L’ambizione di Angelo de Negri: “Far rinascere il Gran Tour del Sud”

“Vogliamo dare un segnale all’Italia, invitare le regioni a fare rete per far crescere l’incoming turistico. Le idee giuste ci sono, bisogna trovare il sistema per tradurle in azione concrete. E’ con questa mission che ci apprestiamo a vivere Bbm 2019”. Angelo de Negri, amministratore di Progecta e creatore della Borsa Mediterranea del Turismo, anticipa così quella che sarà la novità della ventitreesima edizione dell'evento. 

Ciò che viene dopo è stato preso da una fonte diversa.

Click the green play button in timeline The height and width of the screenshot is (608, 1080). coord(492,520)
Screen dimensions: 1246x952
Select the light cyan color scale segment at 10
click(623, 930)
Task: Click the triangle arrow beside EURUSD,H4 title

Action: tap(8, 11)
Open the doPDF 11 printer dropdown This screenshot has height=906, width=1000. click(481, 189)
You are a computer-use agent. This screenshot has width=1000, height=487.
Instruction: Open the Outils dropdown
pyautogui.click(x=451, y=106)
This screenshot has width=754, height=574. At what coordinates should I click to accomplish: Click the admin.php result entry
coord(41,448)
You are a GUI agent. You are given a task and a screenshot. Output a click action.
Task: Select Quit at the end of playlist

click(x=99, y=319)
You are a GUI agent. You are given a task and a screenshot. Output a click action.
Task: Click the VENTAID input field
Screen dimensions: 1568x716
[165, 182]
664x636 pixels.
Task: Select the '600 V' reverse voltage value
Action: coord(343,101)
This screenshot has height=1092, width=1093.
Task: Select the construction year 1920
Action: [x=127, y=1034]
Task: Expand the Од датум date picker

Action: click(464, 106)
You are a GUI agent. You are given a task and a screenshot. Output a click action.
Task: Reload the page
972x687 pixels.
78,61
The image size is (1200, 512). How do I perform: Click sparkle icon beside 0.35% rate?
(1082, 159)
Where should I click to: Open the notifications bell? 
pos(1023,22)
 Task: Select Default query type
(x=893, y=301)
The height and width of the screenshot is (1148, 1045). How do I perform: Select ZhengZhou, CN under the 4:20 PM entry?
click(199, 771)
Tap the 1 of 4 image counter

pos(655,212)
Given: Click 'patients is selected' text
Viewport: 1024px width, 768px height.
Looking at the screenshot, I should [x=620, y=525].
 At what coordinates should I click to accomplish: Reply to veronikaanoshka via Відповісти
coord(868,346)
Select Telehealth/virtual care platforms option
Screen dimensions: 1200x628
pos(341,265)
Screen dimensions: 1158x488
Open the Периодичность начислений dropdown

“Con la nostra borsa in questi anni abbiamo favorito e visto crescere il turismo italiano ed oggi abbiamo l’ambizione di fare ancora di più con Il Gran Tour del Sud, ossia l’idea di favorire l’integrazione fra i diversi prodotti locali per agevolare la creazione di percorsi interregionali che toccando le varie realtà del Sud, possano contribuire alla crescita comune del movimento in entrata dall’estero”. Un progetto su cui si stanno coinvolgendo le regioni meridionali presenti a Bmt 2019 e che sarà illustrato al ministro del Turismo, Gian Marco Centinaio, che è stato già invitato a visitare la manifestazione napoletana insieme a tutti gli assessori regionali al turismo.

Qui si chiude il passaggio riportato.